# Hello



## luchs (May 23, 2010)

hello,
i'm italian and live near trento,north east italy..
i like to made 1/72 aircraft kit in 1/72 scale..
particualry the old airfix kit ..


----------



## Vic Balshaw (May 23, 2010)

G'day Luchs, welcome to the forum, hope to see some of your work soon.


----------



## Airframes (May 23, 2010)

Hello and welcome from England.


----------



## Wayne Little (May 23, 2010)

G'day mate, welcome to the forum!


----------



## imalko (May 23, 2010)

Hello and welcome to the forum. Greetings from Serbia.


----------



## diddyriddick (May 23, 2010)

Welcome to the board!


----------



## Gnomey (May 23, 2010)

Welcome.


----------



## vikingBerserker (May 23, 2010)

Welcome aboard luchs.


----------



## Crimea_River (May 23, 2010)

Hi from Canada. Looking forward to seeing your work.


----------



## ccheese (May 23, 2010)

Welcome from the east coast of the USA. Enjoy the forum....

Charles


----------



## RabidAlien (May 23, 2010)

Howdee! Welcome aboard! My brother is currently stationed in Italy with the US Army (have to find out exactly where), and currently engaged/working on becoming engaged to a wonderful Italian woman!


----------



## magnu (May 23, 2010)

Hello and welcome to the forum


----------



## wheelsup_cavu (May 23, 2010)

Welcome to the forum. 8)


Wheels


----------



## tonyb (May 23, 2010)

A big 'gday' from Australia mate,welcome aboard.
Cheers,
Tony.


----------



## Njaco (May 23, 2010)

Welcome to the forum!


----------



## Peebs (May 24, 2010)

Greetings from Oz!!!
hope you enjoy this forum as much as I do!


----------



## Lucky13 (May 24, 2010)

Welcome to the family mate!


----------



## Thorlifter (May 24, 2010)

Welcome to the forum


----------



## luchs (May 24, 2010)

thanks to all...


----------

• LIST OF TASKS
**A)** In the welcome thread, where does luchs live?
**B)** Return the records verbatim, starting at the line that contains "The height and width of the screenshot is (967, 1546)." and continuing through the last line of the records.

• DATA TO USE
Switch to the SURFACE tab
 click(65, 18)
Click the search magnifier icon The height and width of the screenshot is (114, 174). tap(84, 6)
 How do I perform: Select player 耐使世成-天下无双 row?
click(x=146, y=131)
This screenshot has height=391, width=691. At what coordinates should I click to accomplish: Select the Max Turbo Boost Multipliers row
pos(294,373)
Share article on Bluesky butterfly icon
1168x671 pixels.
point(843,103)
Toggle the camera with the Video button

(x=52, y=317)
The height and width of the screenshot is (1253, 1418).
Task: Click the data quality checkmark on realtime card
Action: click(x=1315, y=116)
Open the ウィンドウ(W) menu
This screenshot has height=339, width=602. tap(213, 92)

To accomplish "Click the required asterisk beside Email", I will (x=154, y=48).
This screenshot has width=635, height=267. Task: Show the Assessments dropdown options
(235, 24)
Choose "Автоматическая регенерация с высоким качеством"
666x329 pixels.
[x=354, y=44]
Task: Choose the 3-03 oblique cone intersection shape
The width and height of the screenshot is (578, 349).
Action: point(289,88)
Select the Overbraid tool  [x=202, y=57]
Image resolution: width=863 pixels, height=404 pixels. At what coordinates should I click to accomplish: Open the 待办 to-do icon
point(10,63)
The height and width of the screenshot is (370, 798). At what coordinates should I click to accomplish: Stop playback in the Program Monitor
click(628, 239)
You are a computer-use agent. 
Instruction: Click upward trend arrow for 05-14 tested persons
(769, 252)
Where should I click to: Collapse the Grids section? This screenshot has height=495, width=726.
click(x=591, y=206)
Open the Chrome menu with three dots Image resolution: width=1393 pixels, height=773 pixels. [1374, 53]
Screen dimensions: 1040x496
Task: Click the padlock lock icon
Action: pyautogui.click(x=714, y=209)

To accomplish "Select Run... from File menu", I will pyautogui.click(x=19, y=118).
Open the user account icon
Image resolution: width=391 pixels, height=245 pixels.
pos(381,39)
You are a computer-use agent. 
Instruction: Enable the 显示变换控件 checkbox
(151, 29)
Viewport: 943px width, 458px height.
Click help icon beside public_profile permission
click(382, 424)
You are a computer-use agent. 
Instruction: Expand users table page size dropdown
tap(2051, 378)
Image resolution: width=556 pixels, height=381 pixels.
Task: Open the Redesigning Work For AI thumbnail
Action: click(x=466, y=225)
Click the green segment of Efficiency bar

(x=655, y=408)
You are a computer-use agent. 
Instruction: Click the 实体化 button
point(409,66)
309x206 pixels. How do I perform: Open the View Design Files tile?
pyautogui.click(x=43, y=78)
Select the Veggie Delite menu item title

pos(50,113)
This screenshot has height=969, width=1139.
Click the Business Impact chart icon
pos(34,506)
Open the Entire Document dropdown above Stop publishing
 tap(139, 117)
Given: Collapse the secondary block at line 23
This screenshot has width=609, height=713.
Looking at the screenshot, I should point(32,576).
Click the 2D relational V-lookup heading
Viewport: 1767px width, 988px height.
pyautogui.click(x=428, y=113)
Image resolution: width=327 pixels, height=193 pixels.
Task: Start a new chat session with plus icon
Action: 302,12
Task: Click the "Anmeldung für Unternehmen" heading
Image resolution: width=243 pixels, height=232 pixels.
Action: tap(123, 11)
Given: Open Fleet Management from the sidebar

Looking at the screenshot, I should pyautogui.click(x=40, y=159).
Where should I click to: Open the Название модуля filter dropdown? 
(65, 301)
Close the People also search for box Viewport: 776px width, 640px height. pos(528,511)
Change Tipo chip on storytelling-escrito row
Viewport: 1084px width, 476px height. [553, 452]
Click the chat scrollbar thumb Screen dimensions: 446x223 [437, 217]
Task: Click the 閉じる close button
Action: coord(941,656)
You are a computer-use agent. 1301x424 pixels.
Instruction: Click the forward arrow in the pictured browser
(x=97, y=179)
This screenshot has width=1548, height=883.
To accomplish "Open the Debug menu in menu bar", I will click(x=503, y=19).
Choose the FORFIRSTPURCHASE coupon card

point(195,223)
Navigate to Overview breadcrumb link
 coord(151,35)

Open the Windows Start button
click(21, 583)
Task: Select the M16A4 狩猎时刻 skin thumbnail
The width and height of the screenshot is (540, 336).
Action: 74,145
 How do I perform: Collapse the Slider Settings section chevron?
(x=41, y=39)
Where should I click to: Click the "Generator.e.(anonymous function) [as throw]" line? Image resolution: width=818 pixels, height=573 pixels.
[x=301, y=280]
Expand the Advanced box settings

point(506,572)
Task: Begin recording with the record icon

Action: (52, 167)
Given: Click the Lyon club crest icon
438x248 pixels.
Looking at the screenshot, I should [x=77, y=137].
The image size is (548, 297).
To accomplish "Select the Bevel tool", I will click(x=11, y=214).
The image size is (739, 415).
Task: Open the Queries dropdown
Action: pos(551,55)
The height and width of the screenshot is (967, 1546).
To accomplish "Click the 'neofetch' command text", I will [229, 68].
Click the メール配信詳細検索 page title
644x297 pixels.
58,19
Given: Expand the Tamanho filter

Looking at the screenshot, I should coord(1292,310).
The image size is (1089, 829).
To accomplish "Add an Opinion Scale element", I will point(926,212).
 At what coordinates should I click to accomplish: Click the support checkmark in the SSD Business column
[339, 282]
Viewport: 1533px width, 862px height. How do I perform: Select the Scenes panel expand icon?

• RESPONSES IN ORDER
**A)** Near Trento, in north-east Italy.

**B)**
The height and width of the screenshot is (967, 1546).
To accomplish "Click the 'neofetch' command text", I will [229, 68].
Click the メール配信詳細検索 page title
644x297 pixels.
58,19
Given: Expand the Tamanho filter

Looking at the screenshot, I should coord(1292,310).
The image size is (1089, 829).
To accomplish "Add an Opinion Scale element", I will point(926,212).
 At what coordinates should I click to accomplish: Click the support checkmark in the SSD Business column
[339, 282]
Viewport: 1533px width, 862px height. How do I perform: Select the Scenes panel expand icon?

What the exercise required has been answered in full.